- ASSIGNMENT
Beginning with the line that includes "You are a GUI" and ending with the last line, print the records exactly, leaving every picture out.

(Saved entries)
■ ■ ■ ■ ■ ■ ■

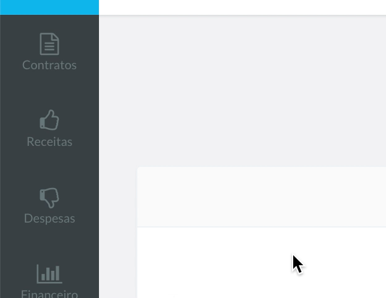Click the white top navigation bar
This screenshot has width=386, height=298.
tap(242, 7)
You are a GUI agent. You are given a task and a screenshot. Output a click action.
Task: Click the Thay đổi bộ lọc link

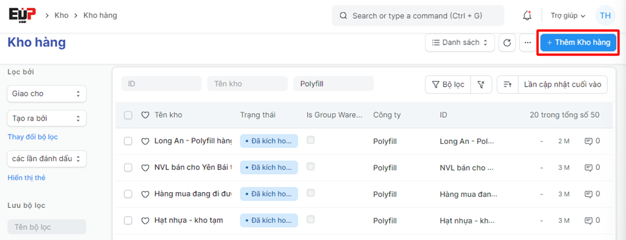click(33, 137)
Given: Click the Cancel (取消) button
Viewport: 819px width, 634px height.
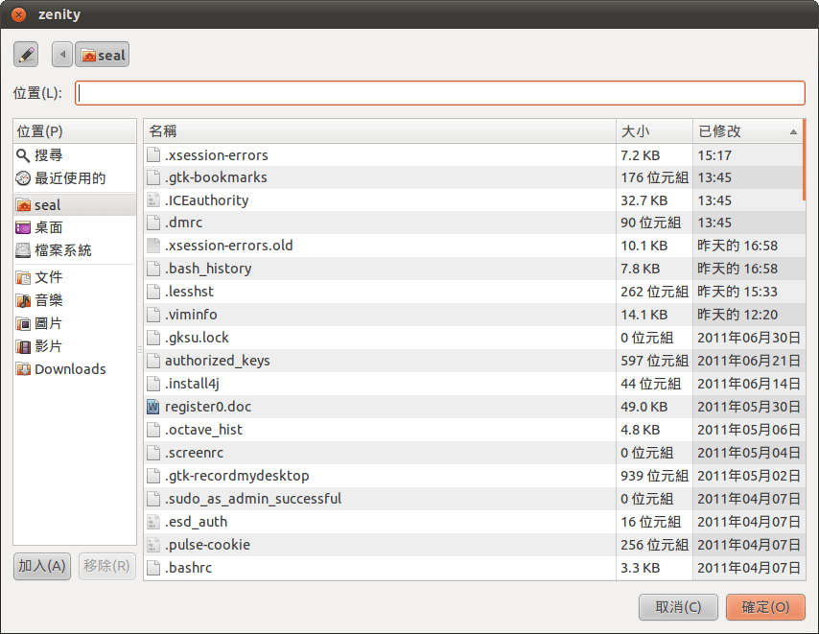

■ ■ ■ ■ ■ ■ ■

- ANSWER FOR THIS EXERCISE
You are a GUI agent. You are given a task and a screenshot. Output a click action.
Task: Click the Thay đổi bộ lọc link

click(33, 137)
Given: Click the Cancel (取消) button
Viewport: 819px width, 634px height.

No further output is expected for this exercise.